Analysis of population-based pharmacokinetics of temozolomide revealed that plasma temozolomide clearance was independent of age, renal function or tobacco use. In a separate pharmacokinetic study, plasma pharmacokinetic profiles in patients with mild to moderate hepatic impairment were similar to those observed in patients with normal hepatic function.

Paediatric patients had a higher AUC than adult patients; however, the maximum tolerated dose (MTD) was 1,000 mg/m² per cycle both in children and in adults.

Preclinical safety data

Single-cycle (5-day dosing, 23 days non-treatment), 3- and 6-cycle toxicity studies were conducted in rats and dogs. The primary targets of toxicity included the bone marrow, lymphoreticular system, testes, the gastrointestinal tract and, at higher doses, which were lethal to 60% to 100% of rats and dogs tested, degeneration of the retina occurred. Most of the toxicity showed evidence of reversibility, except for adverse events on the male reproductive system and retinal degeneration. However, because the doses implicated in retinal degeneration were in the lethal dose range, and no comparable effect has been observed in clinical studies, this finding was not considered to have clinical relevance.

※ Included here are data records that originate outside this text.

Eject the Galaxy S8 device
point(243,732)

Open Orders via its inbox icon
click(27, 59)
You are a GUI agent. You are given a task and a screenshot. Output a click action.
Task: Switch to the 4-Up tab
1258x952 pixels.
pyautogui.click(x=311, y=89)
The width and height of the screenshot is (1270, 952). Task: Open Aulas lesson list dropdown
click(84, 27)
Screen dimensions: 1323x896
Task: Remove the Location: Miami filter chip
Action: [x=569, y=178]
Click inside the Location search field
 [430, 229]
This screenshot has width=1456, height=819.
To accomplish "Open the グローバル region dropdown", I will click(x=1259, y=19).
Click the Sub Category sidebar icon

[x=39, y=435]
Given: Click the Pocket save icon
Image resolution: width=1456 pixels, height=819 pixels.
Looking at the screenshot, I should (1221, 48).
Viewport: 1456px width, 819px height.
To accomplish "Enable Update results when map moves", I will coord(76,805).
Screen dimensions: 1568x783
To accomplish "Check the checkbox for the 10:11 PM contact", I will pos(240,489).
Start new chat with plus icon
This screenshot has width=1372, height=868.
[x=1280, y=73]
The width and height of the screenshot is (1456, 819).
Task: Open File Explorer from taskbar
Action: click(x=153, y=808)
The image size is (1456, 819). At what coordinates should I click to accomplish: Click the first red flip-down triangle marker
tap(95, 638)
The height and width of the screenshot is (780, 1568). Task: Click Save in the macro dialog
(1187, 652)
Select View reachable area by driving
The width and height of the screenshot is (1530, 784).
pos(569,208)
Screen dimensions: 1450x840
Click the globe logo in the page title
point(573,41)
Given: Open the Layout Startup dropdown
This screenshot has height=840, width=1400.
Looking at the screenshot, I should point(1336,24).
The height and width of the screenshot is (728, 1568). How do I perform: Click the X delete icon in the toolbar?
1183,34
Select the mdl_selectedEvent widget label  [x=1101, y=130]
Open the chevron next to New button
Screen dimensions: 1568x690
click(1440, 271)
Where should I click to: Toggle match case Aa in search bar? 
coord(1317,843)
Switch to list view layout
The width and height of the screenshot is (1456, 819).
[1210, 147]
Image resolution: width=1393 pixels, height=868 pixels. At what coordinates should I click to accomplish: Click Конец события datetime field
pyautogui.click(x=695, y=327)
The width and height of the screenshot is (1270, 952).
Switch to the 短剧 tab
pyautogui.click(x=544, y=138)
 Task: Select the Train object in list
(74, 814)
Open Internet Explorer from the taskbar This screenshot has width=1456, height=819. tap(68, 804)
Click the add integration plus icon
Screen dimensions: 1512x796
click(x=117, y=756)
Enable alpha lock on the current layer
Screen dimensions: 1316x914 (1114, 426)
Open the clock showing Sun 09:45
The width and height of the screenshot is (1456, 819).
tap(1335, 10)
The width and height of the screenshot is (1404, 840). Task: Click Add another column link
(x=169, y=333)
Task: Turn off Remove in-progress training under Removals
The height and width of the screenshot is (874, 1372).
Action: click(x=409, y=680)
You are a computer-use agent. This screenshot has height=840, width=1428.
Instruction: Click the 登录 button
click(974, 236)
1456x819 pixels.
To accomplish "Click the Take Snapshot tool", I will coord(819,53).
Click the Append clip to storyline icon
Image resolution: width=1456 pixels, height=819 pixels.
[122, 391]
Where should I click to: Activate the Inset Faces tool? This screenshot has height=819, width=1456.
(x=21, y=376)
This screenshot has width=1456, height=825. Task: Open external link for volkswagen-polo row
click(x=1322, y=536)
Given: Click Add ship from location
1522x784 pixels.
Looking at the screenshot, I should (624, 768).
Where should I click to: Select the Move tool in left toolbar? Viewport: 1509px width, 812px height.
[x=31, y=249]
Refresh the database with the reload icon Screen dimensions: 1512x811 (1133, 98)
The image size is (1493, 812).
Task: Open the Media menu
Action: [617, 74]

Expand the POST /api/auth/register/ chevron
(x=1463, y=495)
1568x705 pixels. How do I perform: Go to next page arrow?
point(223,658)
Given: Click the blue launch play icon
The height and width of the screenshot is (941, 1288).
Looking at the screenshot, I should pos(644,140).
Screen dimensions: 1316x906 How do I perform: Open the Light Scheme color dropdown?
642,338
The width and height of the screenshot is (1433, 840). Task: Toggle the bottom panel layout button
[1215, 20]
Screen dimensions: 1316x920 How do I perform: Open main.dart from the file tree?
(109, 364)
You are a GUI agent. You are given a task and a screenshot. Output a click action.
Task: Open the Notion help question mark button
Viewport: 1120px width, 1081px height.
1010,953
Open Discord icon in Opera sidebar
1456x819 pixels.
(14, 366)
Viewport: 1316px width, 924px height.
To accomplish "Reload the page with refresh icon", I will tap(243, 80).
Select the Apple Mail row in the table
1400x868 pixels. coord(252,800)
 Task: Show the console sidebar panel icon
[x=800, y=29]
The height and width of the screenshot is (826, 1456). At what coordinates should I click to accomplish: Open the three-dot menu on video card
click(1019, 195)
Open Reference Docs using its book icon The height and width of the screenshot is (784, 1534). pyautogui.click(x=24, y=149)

Temozolomide is an embryotoxic, teratogenic and genotoxic alkylating agent. Temozolomide is more toxic to the rat and dog than to humans, and the clinical dose approximates the minimum lethal dose in rats and dogs. Dose-related reductions in leukocytes and platelets appear to be sensitive indicators of toxicity. A variety of neoplasms, including mammary carcinomas, keratocanthoma of the skin and basal cell adenoma were observed in the 6-cycle rat study while no tumours or pre-neoplastic changes were evident in dog studies. Rats appear to be particularly sensitive to oncogenic effects of temozolomide, with the occurrence of first tumours within 3 months of initiating dosing. This latency period is very short even for an alkylating agent.

Results of the Ames/salmonella and Human Peripheral Blood Lymphocyte (HPBL) chromosome aberration tests showed a positive mutagenicity response.